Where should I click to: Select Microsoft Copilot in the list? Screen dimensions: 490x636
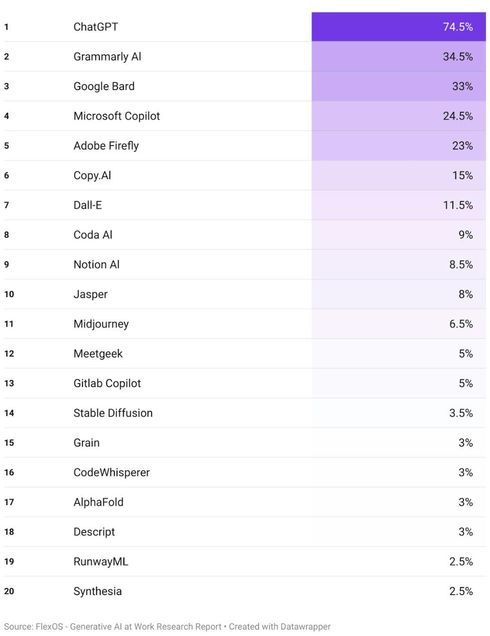coord(117,116)
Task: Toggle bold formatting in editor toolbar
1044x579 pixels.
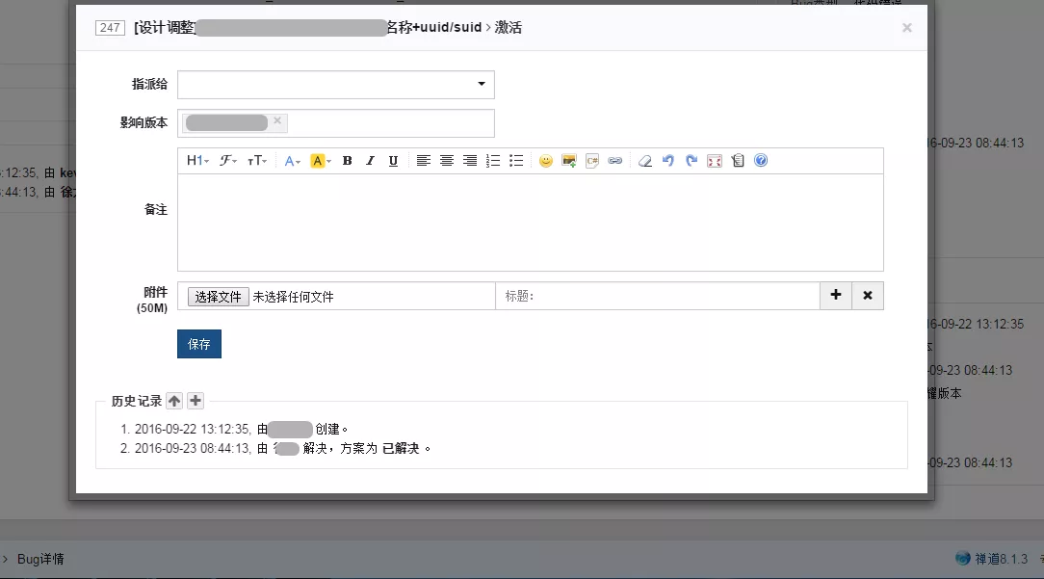Action: click(x=347, y=161)
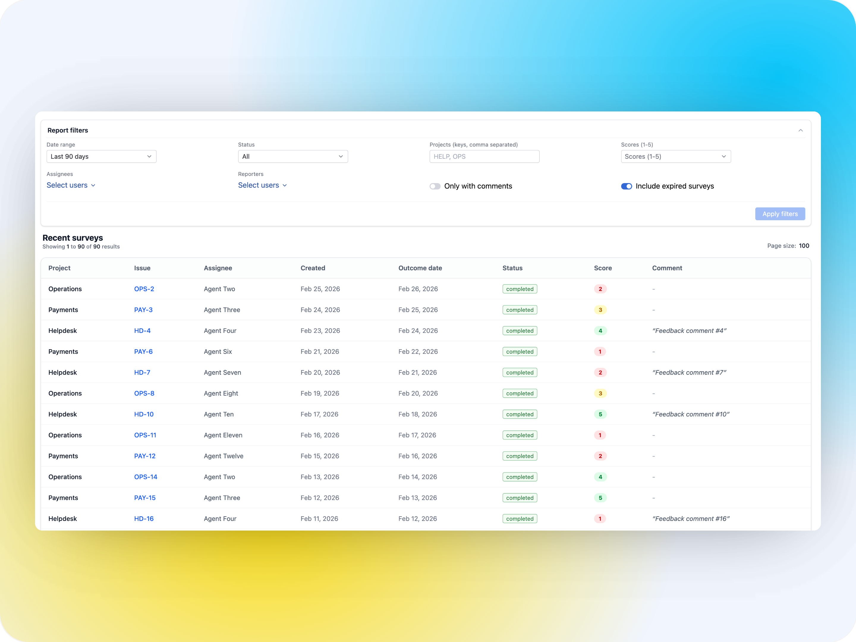The height and width of the screenshot is (642, 856).
Task: Open Feedback comment #7 on HD-7 row
Action: (x=689, y=372)
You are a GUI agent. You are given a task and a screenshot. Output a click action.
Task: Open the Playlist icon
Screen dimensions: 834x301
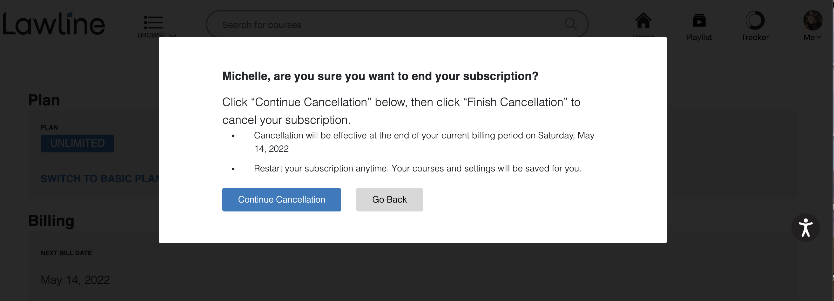pos(699,20)
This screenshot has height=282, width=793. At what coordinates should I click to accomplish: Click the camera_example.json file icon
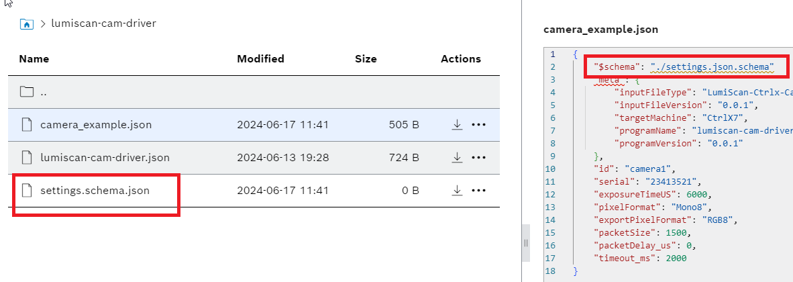point(27,124)
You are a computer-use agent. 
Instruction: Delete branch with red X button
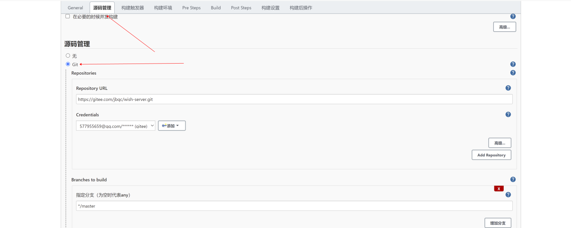click(498, 188)
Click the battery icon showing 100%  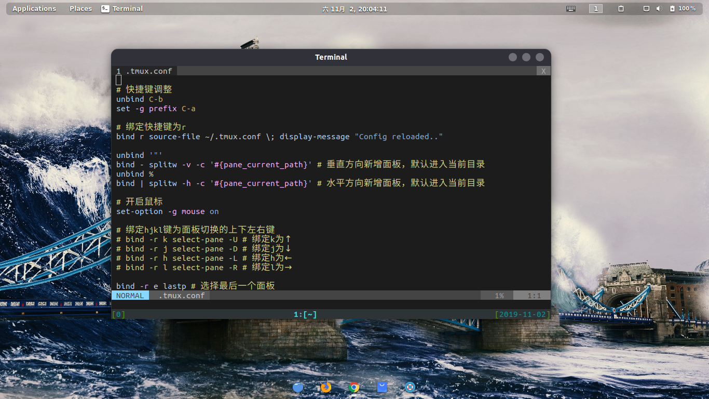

-----

Aim
Please write out every row above word for word, leaving out the pictures.

Task result
Where should I click to: Select Microsoft Copilot in the list? Screen dimensions: 490x636
coord(117,116)
Task: Toggle bold formatting in editor toolbar
1044x579 pixels.
Action: click(x=347, y=161)
The height and width of the screenshot is (642, 856).
Task: Open Feedback comment #7 on HD-7 row
Action: (x=689, y=372)
You are a GUI agent. You are given a task and a screenshot. Output a click action.
Task: Open the Playlist icon
Screen dimensions: 834x301
pos(699,20)
This screenshot has height=282, width=793. At what coordinates should I click to accomplish: Click the camera_example.json file icon
point(27,124)
You are a computer-use agent. 
Instruction: Delete branch with red X button
click(498, 188)
Click the battery icon showing 100%  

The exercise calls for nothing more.